On the other hand, something you have been ribbed for for years by your home crowd can be immediately accepted by outsiders and that is nice, isn’t it, now.

Basically everyone thinks their shit is the norm, or what should be the norm – but my gosh, we are so tied to the culture, conditions, place and time we were formed in, even if we rebel against it. As a townie, I recall just how utterly alien it was to visit my first country show, for example, as it slowly dawned on me that much of the stuff that filled the lives of these people were things I had thus far happily lived without even being aware of, let alone caring about. And exactly the same could be said of the first time I visited, say, London, with them and their “ways”.

The following is not simply a list of things I’m not interested in. There are plenty of "life encounters" I don’t hanker urgently to experience, but I understand that one day, in a different time and place, perhaps I might.

Neither is this a list of things I hate, necessarily, and neither is it exhaustive. I don’t, for example, say I could live without racism on this list, but please don’t take that to mean I love a bit of racism or, indeed, find it moreish.

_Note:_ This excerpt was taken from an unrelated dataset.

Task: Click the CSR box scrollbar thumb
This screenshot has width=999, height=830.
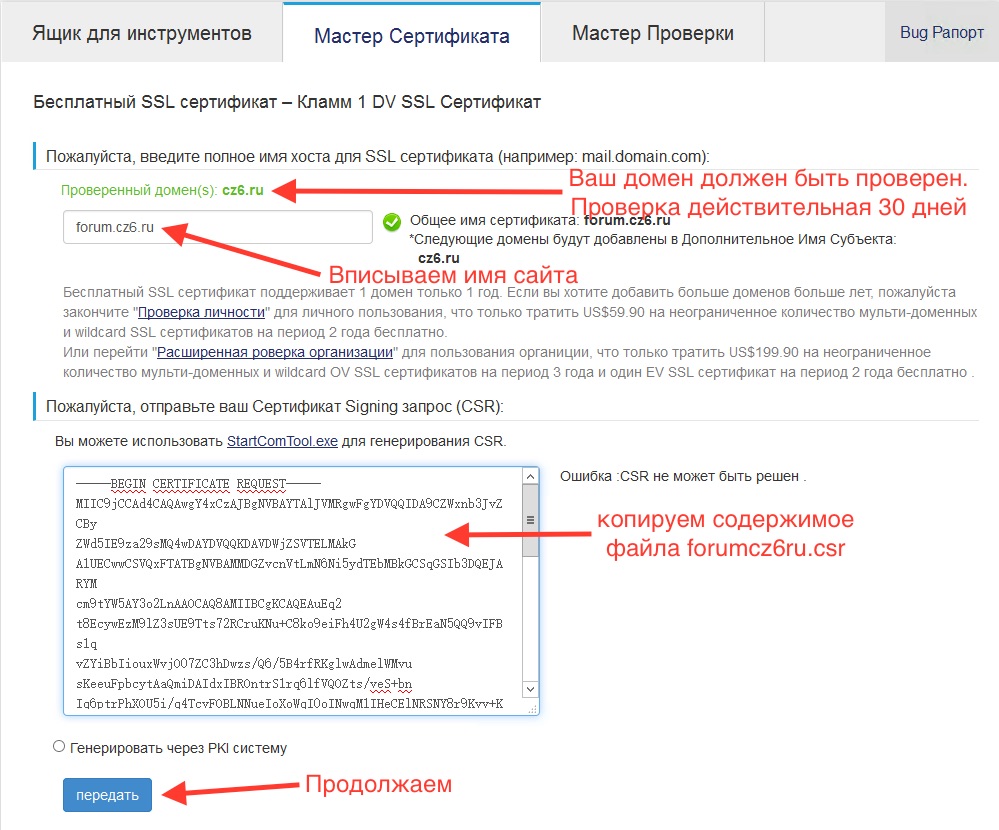Action: coord(530,520)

These examples are not things I wish didn’t exist – I may even feel enriched for having dealt with them in the past – they are simply things I wouldn’t miss if I didn’t stumble upon them again - a mix of either that which elicits naught but the blank face and that which elicits the weary sigh. Yes, some of this may be a mark of age.

We get so involved with our little worlds, our specific set of circs, that sometimes we forget it is possible to live a perfectly happy and fulfilled life without so many of the obsessions and so much of the baggage we insist on clinging on to as supposedly so important and essential - both physically, but more importantly, mentally. The human race is nothing if not adaptable, and one man’s gold dust is another man’s sand. It may seem sad or scandalous to you, dear reader, but seriously, I’m done with this stuff. Go on, think about it – what 30 things could you choose?


1) TV soaps

2) Synthetic handclaps used as a snare drum in modern RnB songs

3) Flag-waving patriotism

4) Inspirational quotes from Marilyn Monroe

5) Unsolicited offers to tell me “what I need to do” to sort my life out

6) Queuing to get into nightclubs

7) Going into nightclubs

8) Horseradish

9) Knowledge of flower arranging

10) De-icing my car

11) Being cold in general (that’s a bold one, but I’ve thought about it some and I stand by it)

12) Street dance

13) The royal family (that’s a bold one, but I’ve thought about it some and I stand by it)

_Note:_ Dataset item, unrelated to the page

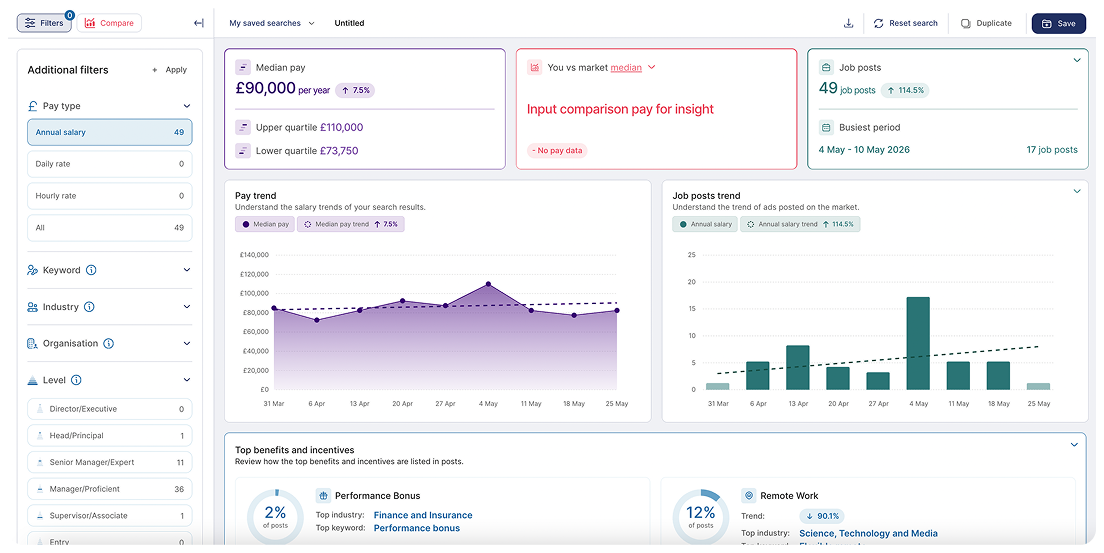Image resolution: width=1104 pixels, height=553 pixels.
Task: Toggle the Manager/Proficient level filter
Action: coord(109,489)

14) Autotune used for the vocal melody in modern RnB songs

15) People telling me "everything happens for a reason" (see 4)

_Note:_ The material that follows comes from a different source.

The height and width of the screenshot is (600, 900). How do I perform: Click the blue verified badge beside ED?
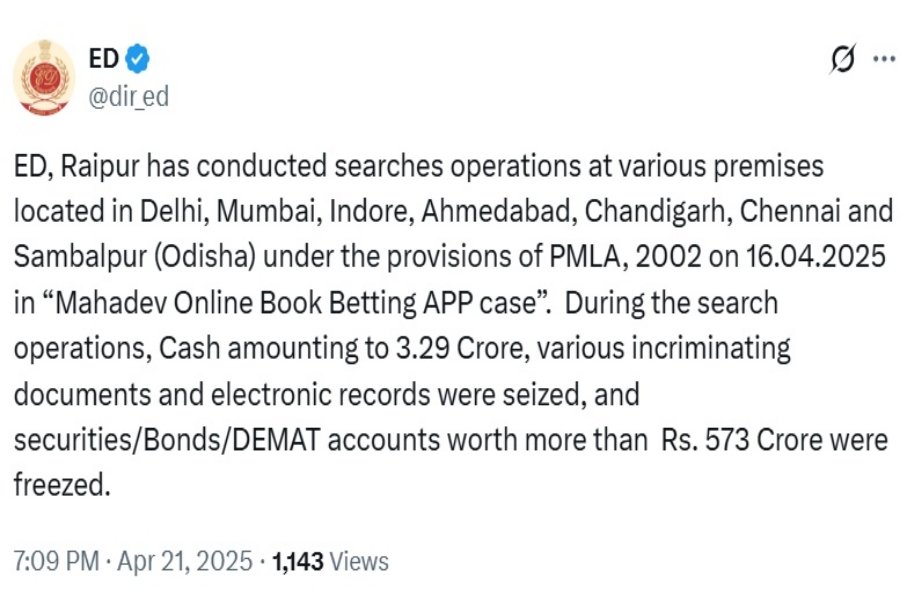(x=137, y=61)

16) "This one weird tip to getting ripped"

17) Jeremy Kyle

18) Knowledge of bread baking

19) Details of the personal life of Lauren Goodger

20) People thinking it’s a great and admirable thing to be running around trying to impress people like Alan Sugar while being generally vile, shallow, mercenary and critically lacking in self awareness

21) The phenomenon of "beard flowers"

22) The songs of the war years

23) Motivational speaking

24) Torture scenes in films (enough, already, *yawn*)

25) Films about vampires

26) Films about men who are the best at fighting and stuff

27) Austerity measures

28) Modern RnB songs

29) Football (now that’s a f***ing bold one)

30) Your shit.

Sunday, 5 July 2015

The strange case of Kanye West

He took one of the biggest entourages the festival has ever seen with him to Glastonbury – and then performed virtually alone for almost two hours.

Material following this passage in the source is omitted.